Among the entries below, find the lines that hold the word "next" and report them.

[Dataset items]
▶

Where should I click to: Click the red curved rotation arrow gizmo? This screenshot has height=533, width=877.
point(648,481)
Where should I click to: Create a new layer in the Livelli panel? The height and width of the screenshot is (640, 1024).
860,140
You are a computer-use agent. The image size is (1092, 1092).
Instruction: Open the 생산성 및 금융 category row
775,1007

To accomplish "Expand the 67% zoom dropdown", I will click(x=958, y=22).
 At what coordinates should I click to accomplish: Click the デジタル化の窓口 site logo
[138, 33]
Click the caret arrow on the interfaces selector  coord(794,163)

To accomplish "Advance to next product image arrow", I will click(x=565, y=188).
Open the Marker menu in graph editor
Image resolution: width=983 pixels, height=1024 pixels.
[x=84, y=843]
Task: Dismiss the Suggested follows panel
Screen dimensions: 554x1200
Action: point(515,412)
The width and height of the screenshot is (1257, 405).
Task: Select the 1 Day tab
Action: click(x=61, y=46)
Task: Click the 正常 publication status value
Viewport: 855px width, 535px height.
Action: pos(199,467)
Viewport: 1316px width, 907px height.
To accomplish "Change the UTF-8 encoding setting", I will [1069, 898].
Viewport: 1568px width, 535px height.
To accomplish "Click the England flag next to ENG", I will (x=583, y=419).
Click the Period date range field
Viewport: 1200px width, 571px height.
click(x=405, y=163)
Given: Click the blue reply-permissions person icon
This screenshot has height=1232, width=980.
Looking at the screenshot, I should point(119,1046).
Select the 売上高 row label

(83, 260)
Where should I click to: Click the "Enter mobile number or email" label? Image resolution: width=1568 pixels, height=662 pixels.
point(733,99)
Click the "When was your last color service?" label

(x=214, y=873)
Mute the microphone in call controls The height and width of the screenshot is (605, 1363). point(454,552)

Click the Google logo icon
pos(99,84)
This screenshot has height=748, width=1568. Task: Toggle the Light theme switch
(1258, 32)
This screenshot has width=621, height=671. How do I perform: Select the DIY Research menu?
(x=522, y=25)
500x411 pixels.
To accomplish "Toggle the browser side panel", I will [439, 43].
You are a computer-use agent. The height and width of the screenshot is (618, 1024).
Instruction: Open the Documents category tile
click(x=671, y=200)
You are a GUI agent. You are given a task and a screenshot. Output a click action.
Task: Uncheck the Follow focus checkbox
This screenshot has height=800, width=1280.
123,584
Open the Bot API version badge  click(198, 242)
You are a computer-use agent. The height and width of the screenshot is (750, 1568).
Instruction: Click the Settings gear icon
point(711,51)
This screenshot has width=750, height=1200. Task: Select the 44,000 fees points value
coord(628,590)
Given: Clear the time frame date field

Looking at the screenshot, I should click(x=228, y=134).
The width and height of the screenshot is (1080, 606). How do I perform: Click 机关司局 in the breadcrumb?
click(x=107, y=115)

◀

## Solution below
To accomplish "Advance to next product image arrow", I will click(x=565, y=188).
To accomplish "Click the England flag next to ENG", I will (x=583, y=419).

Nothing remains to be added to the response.